There can be no disputing that the western Mediterranean is one of the most desirable travel locations in the world. Pick a country and tourism is likely to be one of the biggest drivers of its economic engine. But a hidden wonder awaits, if only people would budge from their sun-drenched beaches, boats, cafes, shopping and museums. Though the countryside is one of the most human-impacted on earth, it retains an incredibly rich and diverse flora with many plants that can be found nowhere else.
Plumbing the depths of this treasure trove is a task that requires help and guidance. Once past the “plants as backdrop” stage, the naming of its members takes on an addictive appeal. Chris Thorogood’s Field Guide to the Wild Flowers of the Western Mediterranean (Kew Publishing, 2016; 640pp;. ISBN 9781842466162; Hardback) is calculated to give readers the best chance identify plants they might encounter in the region.
The flora of Europe and northern Africa is vast, particularly so in the mediterranean climate belt surrounding the great sea. This is the first time that the phytogeographic region of the western mediterranean is covered.
Thorogood, quickly becoming a 21st century Oleg Polunin, published a Field Guide to the Wild Flowers of the Algarve with Simon Hiscock just two years ago, here splits his consideration of eastern and western Mediterranean based on climate (which in this volume is the classic hot, dry summer/cool, wet winter we think of as “the” Mediterranean climate) and hints that a separate guide should be published for the East.

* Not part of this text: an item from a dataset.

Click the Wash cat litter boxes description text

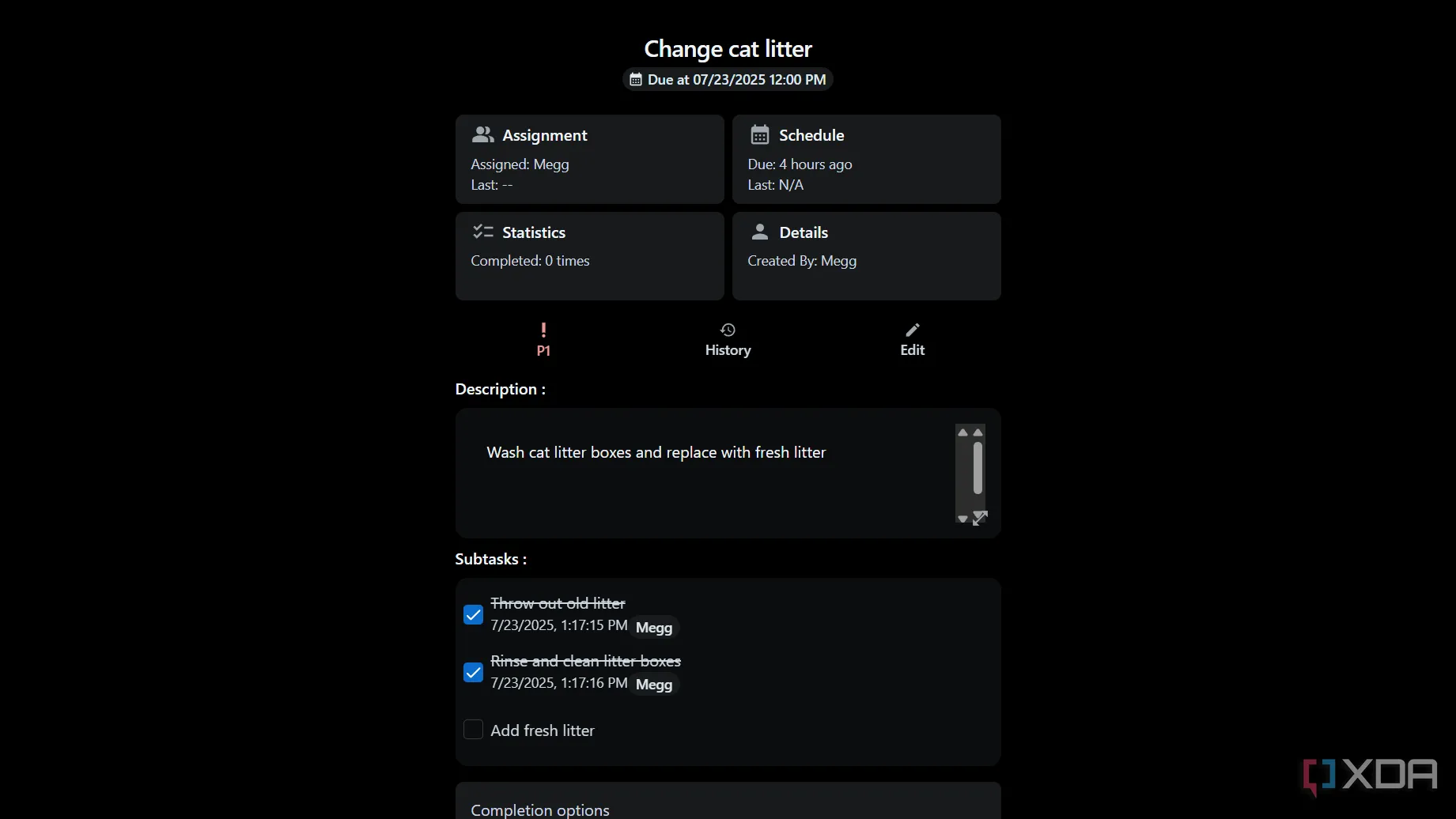point(656,452)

Certain classes of plants are separated from consideration here to help make the job manageable. Alpines, the flora of Macaronesia, and the mountain and desert zones of northern Africa are left for another day and other books. As it is the book covers 2400+ of the species you’re most likely to encounter—along with a tantalizing sprinkling of endemics and local rarities to keep you life-listing past your first trip to the area.

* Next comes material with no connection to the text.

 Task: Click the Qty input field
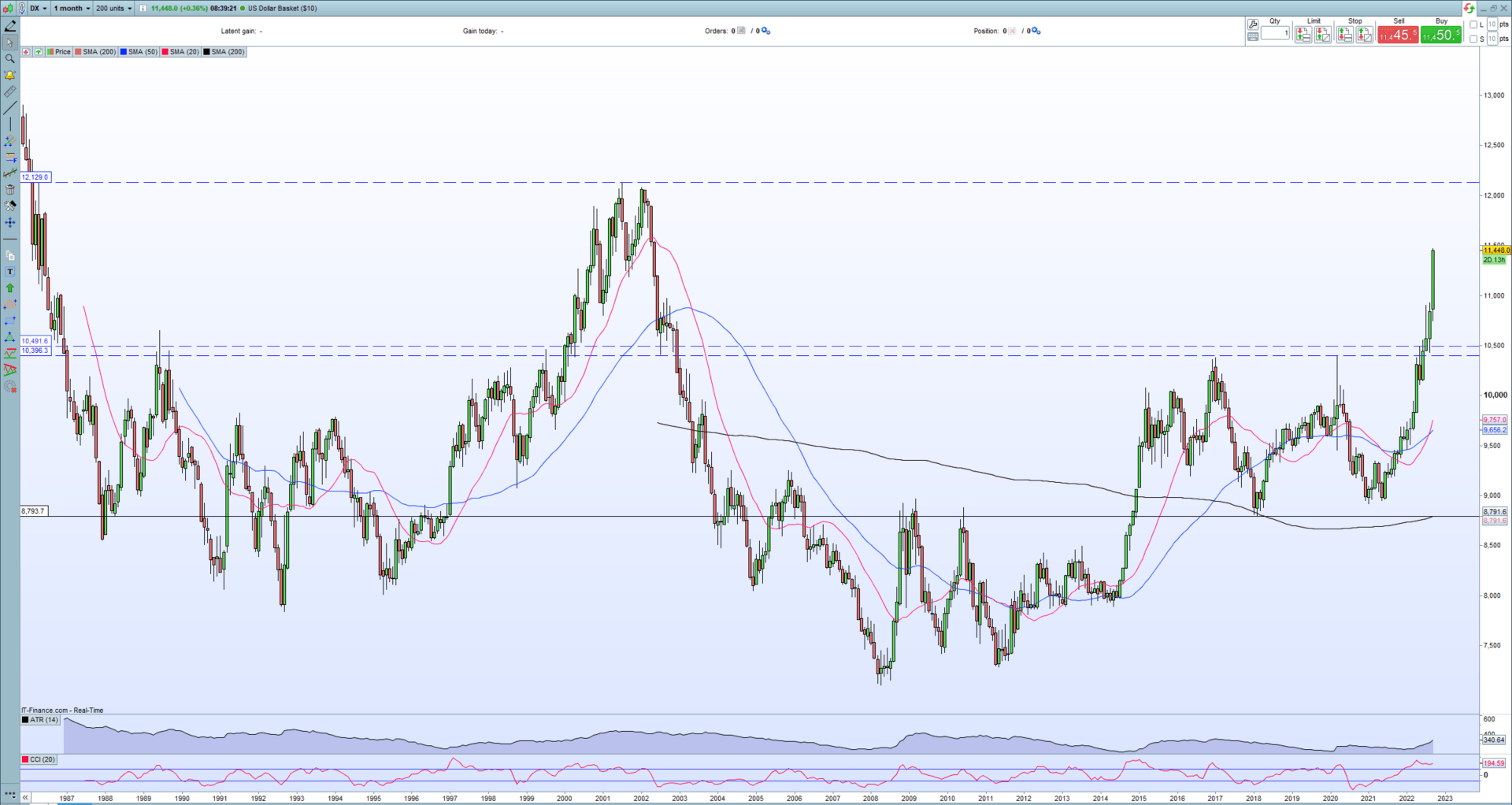click(x=1275, y=33)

The book is a visual treat with over 1400 record photographs taken in situ and in excess of 880 line drawings to emphasis details helpful to identification in the field. This makes it a treat for the old-school, morphologically-minded amongst us, but a big nod is given to the growing importance of genetic analysis in the classification of plants as the entire volume is laid out in accordance with relationships established by the Angiosperm Phylogeny Group (which published its fourth major iteration just this month in the Botanical Journal of the Linnean Society). Taxonomy is a moving target and readers may, consequently, encounter names with which they are unfamiliar. Including synonyms helps tie up any loose ends that may otherwise frustrate.
The bulk of the book, as is to be expected, is made up of species accounts. These are consistent with Thorogood’s prior work, and will be familiar to anyone who has experience with well done field guides. Accounts include native plants and exotics that have naturalized (e.g. the genus Agave and members of the Cactaceae family, which are seen across the region and thought by many to be native).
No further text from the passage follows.